Même au niveau local, les militants et militantes professionnel-le-s semblent craintifs et craintives à l’idée de mener toute grève qui ne serait pas appelée par le national. Au CSSS Jeanne-Mance, l’exécutif du STT-CSSS Jeanne-Mance a récemment proposé que le syndicat «[…} rejette l’idée d’une grève sociale d’ici le 1er mai 2015[…}». Probablement conscient que cette idée était discutée par certains membres, l’exécutif a préféré aller de l’avant en proposant d’exclure d’emblée ce moyen de pression. Ils ont décidé de faire adopter leur plan d’action lors d’une tournée d’assemblées générales qui se tenaient sur les 16 sites du CSSS entre le 16 et le 20 mars 2015, sur l’heure du midi. Peut-être est-ce une coïncidence, mais cette formule a le côté pratique d’assurer la tenue de multiples assemblées simultanément, parfois jusqu’à quatre en même temps, ce qui rend très difficile l’organisation de l’opposition. De plus, aucun amendement n’est possible : les membres ont donc le choix entre adopter la proposition de l’exécutif ou se retrouver sans plan d’action. Malgré cela, la proposition de rejet de la grève sociale n’a été appuyée que par 64% des employés de catégorie 4.

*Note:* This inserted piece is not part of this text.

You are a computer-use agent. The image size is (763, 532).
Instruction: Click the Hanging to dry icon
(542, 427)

La création des monstres institutionnels que sont les CISSS et les CIUSSS et la fusion des unités d’accréditation n’aura pour effet que d’éloigner encore plus les exécutifs syndicaux de leur base, rendant impossible l’organisation d’assemblées générales telles que nous les avons connues, ce qui finira d’achever la démocratie syndicale déjà mal en point.

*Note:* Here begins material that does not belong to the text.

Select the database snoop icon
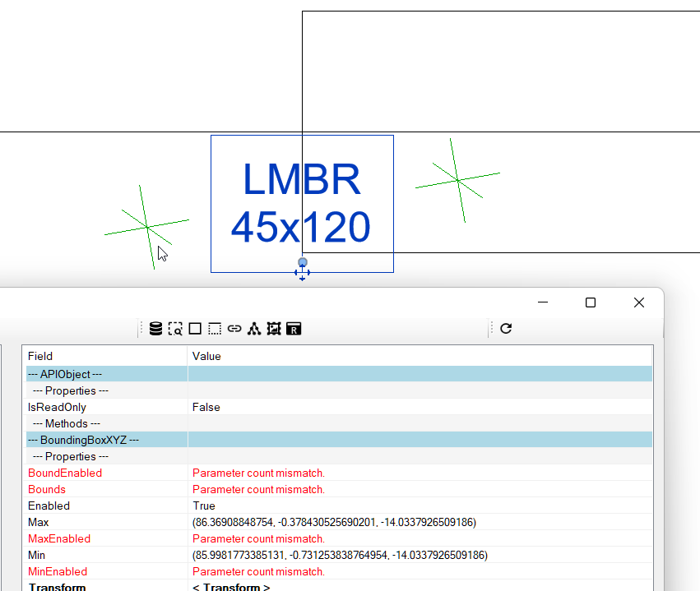 (156, 328)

Ce genre de pratique est monnaie courante dans les CSSS. L’argument voulant que les tournées rejoignent plus de membres peut sembler légitime ; comment, en effet, assurer une participation maximale à une assemblée générale dans un syndicat comptant des milliers de membres répartis sur 16 sites différents? Dans ce cas, l’exécutif a deux choix. D’un côté, ils peuvent organiser une assemblée générale en un seul lieu et permettre un réel débat sur les enjeux touchant au syndicat tout en recevant des mandats de la base, favorisant ainsi la démocratie participative, mais ils risquent de perdre le contrôle aux mains des quelques zélé-e-s ayant eu la possibilité et la volonté de se déplacer. Un autre choix est de faire voter un maximum de membres sur des propositions déjà préparées et approuvées par l’exécutif et ainsi garder la direction organisationnelle, mais tuer ainsi l’espace démocratique que peut être l’assemblée générale. Le choix est, malheureusement, souvent le dernier.

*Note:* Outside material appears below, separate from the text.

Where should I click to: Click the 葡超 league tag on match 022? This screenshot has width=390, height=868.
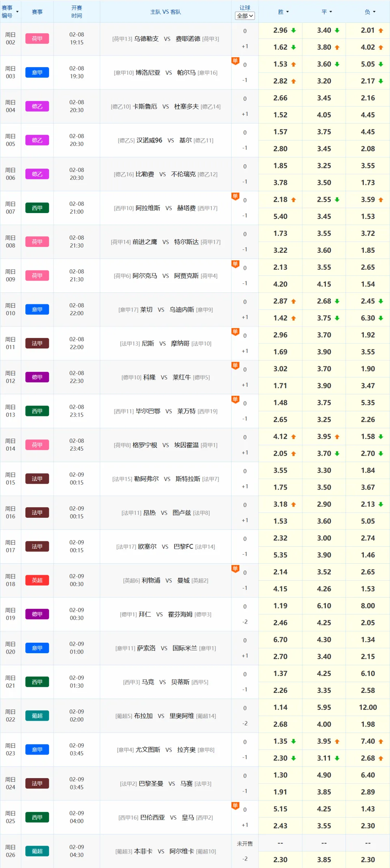37,716
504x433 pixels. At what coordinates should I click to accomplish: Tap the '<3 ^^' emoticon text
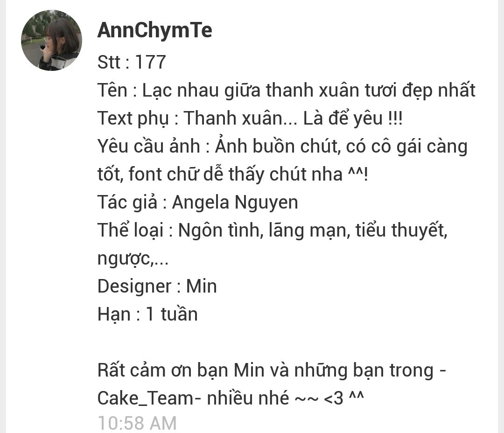coord(343,398)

La création des monstres institutionnels que sont les CISSS et les CIUSSS et la fusion des unités d’accréditation n’aura pour effet que d’éloigner encore plus les exécutifs syndicaux de leur base, rendant impossible l’organisation d’assemblées générales telles que nous les avons connues, ce qui finira d’achever la démocratie syndicale déjà mal en point. Les travailleuses et travailleurs sur le plancher se retrouveront alors laissés à eux-mêmes, à la merci des gestionnaires et de leur logique de rationalisation qui risquent bien de profiter de la situation pour appliquer leurs politiques dans le mépris des règles, écartant sur leur passage les éléments jugés nuisibles.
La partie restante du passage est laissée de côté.